-- What to work on --
Each line of the records below that holds "Given" should be returned.

═════ The data ═════

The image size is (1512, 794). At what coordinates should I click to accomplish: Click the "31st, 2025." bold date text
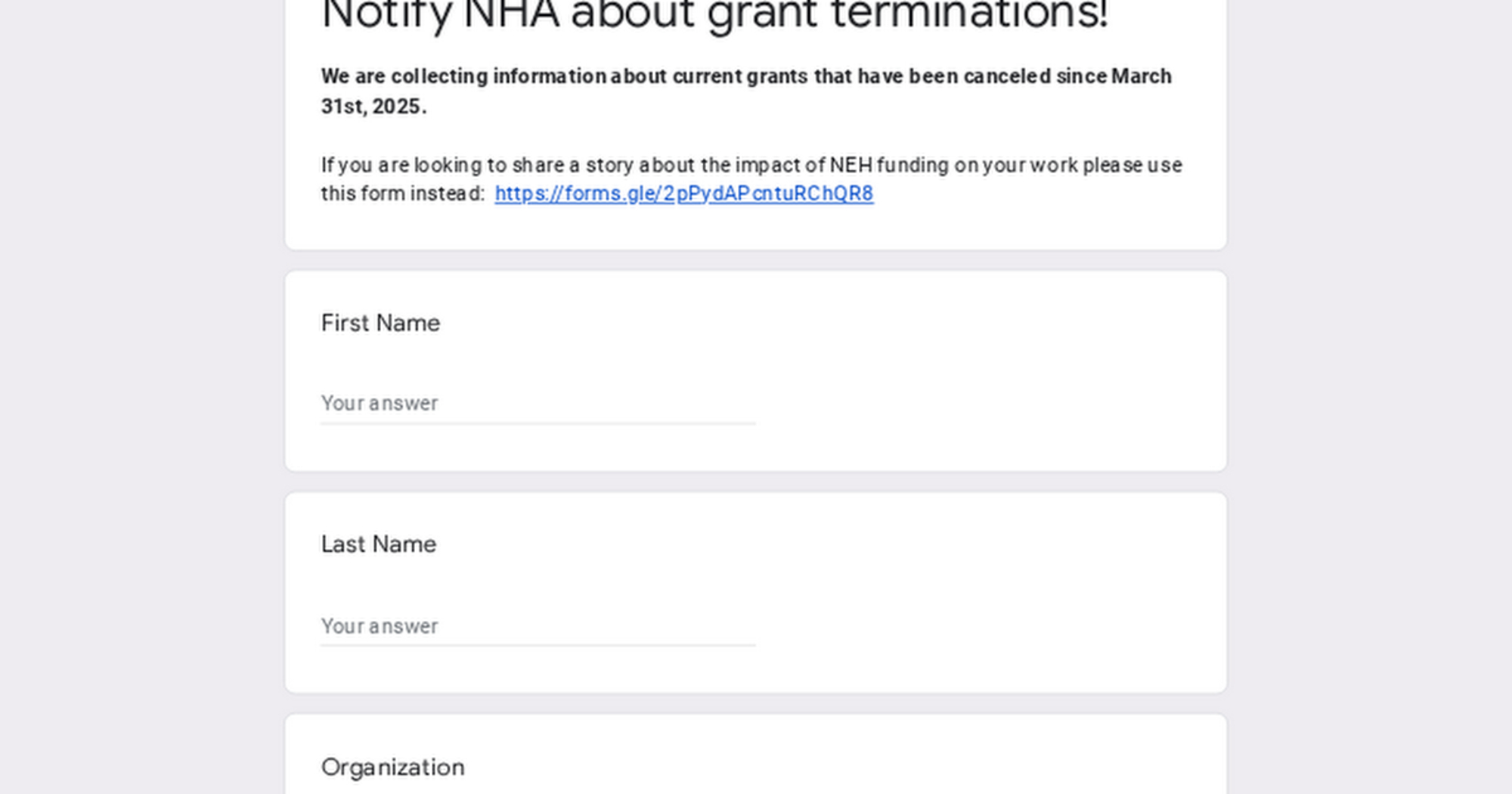[373, 107]
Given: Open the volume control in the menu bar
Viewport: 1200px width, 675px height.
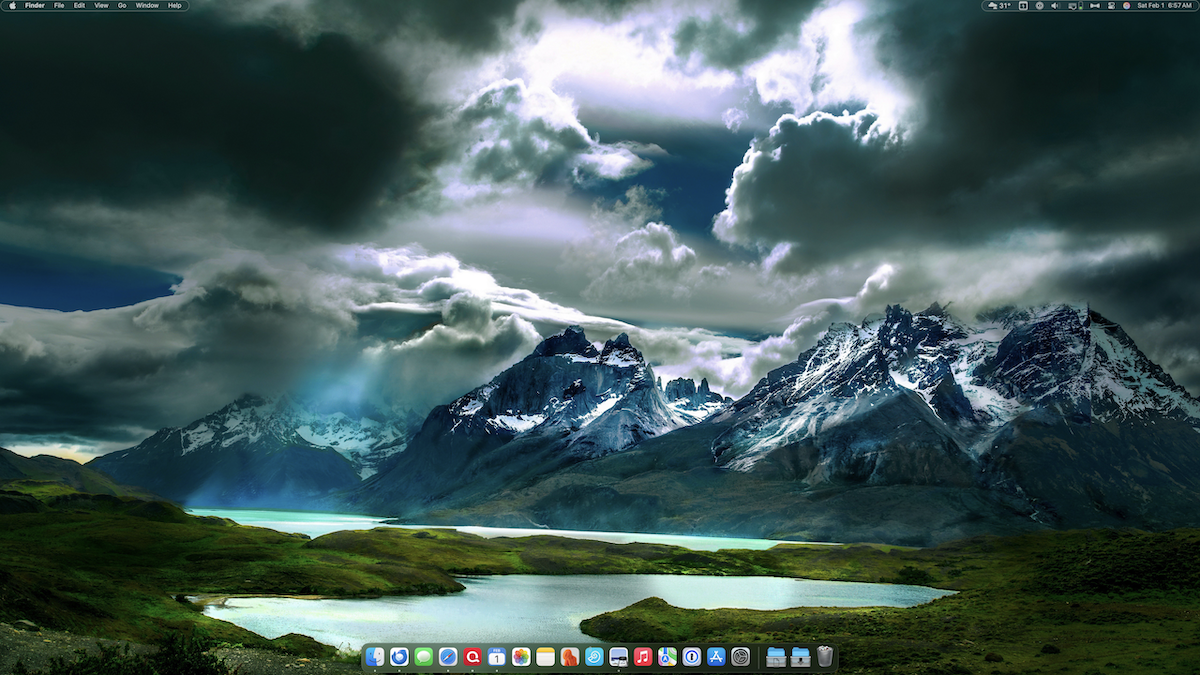Looking at the screenshot, I should 1054,6.
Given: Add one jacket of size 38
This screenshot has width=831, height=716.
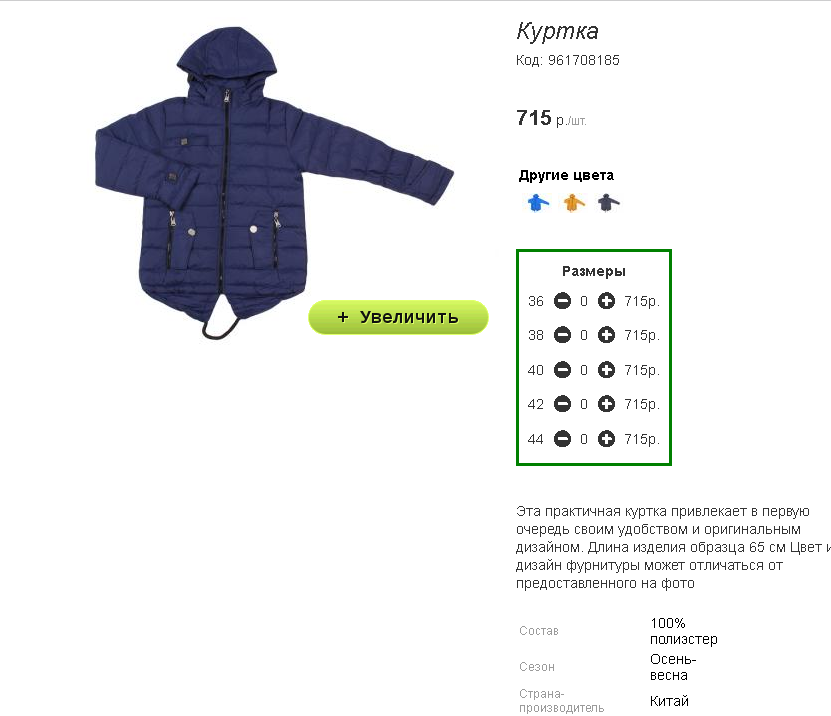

═════

-- Finished exercise --
Given: Open the volume control in the menu bar
Given: Add one jacket of size 38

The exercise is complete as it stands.